Memorial Day weekend mayhem shows city hunting for answers in the wrong places
A beefed-up safety plan can’t overcome street violence if parents, grandparents aren’t involved.
I’m just back from a week in San Antonio, Texas where it was near 90 degrees every day.
And while the Texans witnessed their own holiday mayhem, it was nothing like what Chicagoans endured.
Seven people were killed here and 34 others were wounded over the Memorial Day weekend.
That’s despite a beefed-up safety plan that included flooding the so-called “zone” with 1,200 extra police officers, making available 100 programs and events targeting youth, and putting religious leaders on the streets.
While Mayor Lori Lightfoot points out that there’s no “magic wand” for violence, the increased manpower and positive activities offered in just about every neighborhood should have at least stopped horrific crimes.
But that didn’t happen either.
Two unidentified men fatally shot Brittany Hill, 24, in Austin right after the long weekend ended before 9 a.m. Tuesday.
The mother was gunned down on the street while holding her 1-year-old daughter.
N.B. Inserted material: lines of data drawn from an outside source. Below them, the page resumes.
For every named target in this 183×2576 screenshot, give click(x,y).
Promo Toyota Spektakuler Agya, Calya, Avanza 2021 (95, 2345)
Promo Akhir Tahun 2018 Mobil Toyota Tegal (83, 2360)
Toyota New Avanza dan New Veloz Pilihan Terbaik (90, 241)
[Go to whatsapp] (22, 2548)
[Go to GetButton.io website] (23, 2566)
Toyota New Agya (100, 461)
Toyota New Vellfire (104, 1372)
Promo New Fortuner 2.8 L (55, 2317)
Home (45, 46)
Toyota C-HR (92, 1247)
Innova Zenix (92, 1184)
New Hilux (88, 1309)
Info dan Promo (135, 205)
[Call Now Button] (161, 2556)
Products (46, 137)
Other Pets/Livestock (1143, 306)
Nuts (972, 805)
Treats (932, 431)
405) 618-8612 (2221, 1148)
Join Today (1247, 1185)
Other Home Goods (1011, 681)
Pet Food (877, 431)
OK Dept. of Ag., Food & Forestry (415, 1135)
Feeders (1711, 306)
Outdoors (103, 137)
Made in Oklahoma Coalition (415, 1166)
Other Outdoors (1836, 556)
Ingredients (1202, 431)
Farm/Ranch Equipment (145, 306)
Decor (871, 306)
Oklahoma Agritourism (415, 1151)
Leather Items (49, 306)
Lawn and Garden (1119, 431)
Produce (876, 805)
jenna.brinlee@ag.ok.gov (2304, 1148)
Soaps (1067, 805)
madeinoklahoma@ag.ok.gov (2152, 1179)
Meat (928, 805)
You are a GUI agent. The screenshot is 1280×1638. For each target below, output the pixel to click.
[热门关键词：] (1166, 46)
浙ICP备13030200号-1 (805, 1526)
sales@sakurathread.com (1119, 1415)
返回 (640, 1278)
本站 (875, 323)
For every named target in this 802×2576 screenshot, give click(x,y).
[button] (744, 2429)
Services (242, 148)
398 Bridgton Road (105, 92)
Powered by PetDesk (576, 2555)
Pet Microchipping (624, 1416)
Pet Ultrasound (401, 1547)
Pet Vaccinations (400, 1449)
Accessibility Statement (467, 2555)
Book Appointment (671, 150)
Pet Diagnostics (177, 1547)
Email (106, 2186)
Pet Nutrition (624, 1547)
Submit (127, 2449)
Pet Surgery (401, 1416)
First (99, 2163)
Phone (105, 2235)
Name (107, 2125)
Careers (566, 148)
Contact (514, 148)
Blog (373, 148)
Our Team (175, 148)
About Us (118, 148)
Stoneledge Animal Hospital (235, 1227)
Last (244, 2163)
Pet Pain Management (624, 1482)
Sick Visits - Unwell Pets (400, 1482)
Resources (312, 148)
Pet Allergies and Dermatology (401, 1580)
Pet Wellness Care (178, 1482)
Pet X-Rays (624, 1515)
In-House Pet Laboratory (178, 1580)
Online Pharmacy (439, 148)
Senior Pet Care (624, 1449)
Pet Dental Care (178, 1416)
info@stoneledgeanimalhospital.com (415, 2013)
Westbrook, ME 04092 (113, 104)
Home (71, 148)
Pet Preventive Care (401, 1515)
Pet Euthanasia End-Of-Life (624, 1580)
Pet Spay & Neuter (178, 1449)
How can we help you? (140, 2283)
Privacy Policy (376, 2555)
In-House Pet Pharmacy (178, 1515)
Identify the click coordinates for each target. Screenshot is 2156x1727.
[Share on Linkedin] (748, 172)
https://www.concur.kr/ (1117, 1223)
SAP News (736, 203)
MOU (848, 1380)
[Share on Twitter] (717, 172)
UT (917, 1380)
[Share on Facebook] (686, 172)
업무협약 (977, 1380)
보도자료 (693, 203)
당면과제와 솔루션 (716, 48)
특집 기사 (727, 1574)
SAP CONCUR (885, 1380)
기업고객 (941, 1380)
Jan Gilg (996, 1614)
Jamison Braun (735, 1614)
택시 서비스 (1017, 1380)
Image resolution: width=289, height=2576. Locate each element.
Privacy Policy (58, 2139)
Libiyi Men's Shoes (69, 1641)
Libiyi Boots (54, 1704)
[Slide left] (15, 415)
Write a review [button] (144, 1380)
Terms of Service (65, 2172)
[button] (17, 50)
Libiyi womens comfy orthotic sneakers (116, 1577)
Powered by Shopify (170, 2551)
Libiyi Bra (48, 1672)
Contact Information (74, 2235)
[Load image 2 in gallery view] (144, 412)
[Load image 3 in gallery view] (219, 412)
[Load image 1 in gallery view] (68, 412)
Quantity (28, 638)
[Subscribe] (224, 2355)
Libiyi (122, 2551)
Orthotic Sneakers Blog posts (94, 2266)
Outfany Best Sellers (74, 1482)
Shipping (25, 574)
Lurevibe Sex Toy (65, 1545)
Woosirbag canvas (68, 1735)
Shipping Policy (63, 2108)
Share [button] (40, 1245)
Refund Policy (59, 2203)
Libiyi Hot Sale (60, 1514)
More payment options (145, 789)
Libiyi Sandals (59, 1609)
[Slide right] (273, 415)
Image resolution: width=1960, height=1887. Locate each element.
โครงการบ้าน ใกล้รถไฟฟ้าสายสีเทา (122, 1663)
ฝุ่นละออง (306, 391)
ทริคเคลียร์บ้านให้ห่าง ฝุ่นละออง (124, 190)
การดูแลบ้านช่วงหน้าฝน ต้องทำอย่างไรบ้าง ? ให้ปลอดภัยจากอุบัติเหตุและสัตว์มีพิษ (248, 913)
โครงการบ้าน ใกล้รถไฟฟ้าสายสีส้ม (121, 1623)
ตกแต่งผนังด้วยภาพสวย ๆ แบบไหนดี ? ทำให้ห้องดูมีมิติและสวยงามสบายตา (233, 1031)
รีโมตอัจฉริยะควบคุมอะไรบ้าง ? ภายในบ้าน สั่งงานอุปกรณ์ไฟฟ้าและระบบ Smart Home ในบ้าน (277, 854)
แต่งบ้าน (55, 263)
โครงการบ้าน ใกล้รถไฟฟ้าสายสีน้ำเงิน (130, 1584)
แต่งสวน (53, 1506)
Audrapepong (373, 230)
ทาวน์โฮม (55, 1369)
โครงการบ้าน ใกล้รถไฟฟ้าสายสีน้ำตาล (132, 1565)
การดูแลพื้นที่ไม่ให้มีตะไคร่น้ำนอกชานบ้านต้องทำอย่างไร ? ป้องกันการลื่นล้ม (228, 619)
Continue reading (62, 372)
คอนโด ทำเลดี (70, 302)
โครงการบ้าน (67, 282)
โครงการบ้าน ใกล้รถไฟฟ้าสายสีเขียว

Police believe the killers were possibly targeting people standing on the street next to Hill.
In another shocking murder after midnight Tuesday, Alejandro Aguado, 22, was fatally shot, and two others were wounded, on the celebrated 606 Trail after three males demanded their “gang” affiliation.
Although none of the victims was a gang-member, the assailants shot anyway.
Even scarier, this crime occurred about an hour after the trail officially closed — a time when police officers would likely have been on the lookout for stragglers.
Armed with a gun and likely hopped up on drugs or liquor, the people who committed these acts aren’t likely to be diverted by free tai chi classes or a screening of the “Green Book,” two of the city’s offerings for the long Memorial Day weekend.
Unfortunately, for all its good intentions, the safety strategy was a bust.
Lightfoot noted that “a lot” of the crimes are “crimes of poverty.”
“It’s difficult to make a persuasive argument not to be involved in the illegal drug trade…when there are no other economic activities and opportunities out there for young men and women to participate in,” she said.
If that’s the case, the city should do something drastic.
Instead of directing young folk to “Creative Construction” or “Open shop” at Harold Washington Library, police should offer the young street dealers a real alternative, like a chance to take part in the upcoming legal marijuana market.
If we believe the corporate disinvestment in black and brown neighborhoods is at the root of this obscene violence, then why are we poised to double-down on that disinvestment?
And while I have a lot of respect for “violence interrupters,” a fair amount of the killing has little to do with disputes over gang-territory.
For instance, when someone grabs a gun because he or she feels “disrespected,” or a relationship explodes into domestic violence, there’s not much a violence interrupter can do.
I’m also concerned that Lightfoot’s train of thought concerning violence unfairly stigmatizes poor people.
I grew up in one of CHA’s crime-ridden developments, and what saved me wasn’t a program.
It was my upbringing.
But even my father’s strict discipline couldn’t save us all. One brother ended up running with a gang, carrying a gun, taking a bullet, and doing time at Statesville.
Still, the fact that only one of his 10 children went astray shows that poverty doesn’t put you on a criminal path.
Frankly, citizens aren’t feeling very charitable these days when it comes to criminals. Too much bad stuff has happened.
For instance, when I got back on Wednesday, I found a letter about the killing of pregnant teen Marlen Ochoa-Uriostegui signed, “The Citizens of Illinois.”
“The psychopaths who murdered [her] to just get her infant sent an uproar through not only this entire state, but through this country… This woman’s death and many others are the POSTER CHILDREN FOR THE DEATH PENALTY,” the letter said.
But the real challenge is figuring out how to keep so many of our children from callously picking up a gun in the first place.
Besides enjoying summer weather in San Antonio, I spent time with my 2-year-old great-nephew.
He is phenomenal.
I know. Every grand or great says that. But I was in total awe of his innocence, his joyfulness, his curiosity, and his ability to soak up our cues.
For some reason I saw with fresh eyes, the sacred responsibility that we hold as parents, grandparents and great-grandparents.
It struck me like an epiphany. We are the ones falling down on our jobs.
We keep looking outside for the key to ending this scourge of violence when that key can only be found in our homes.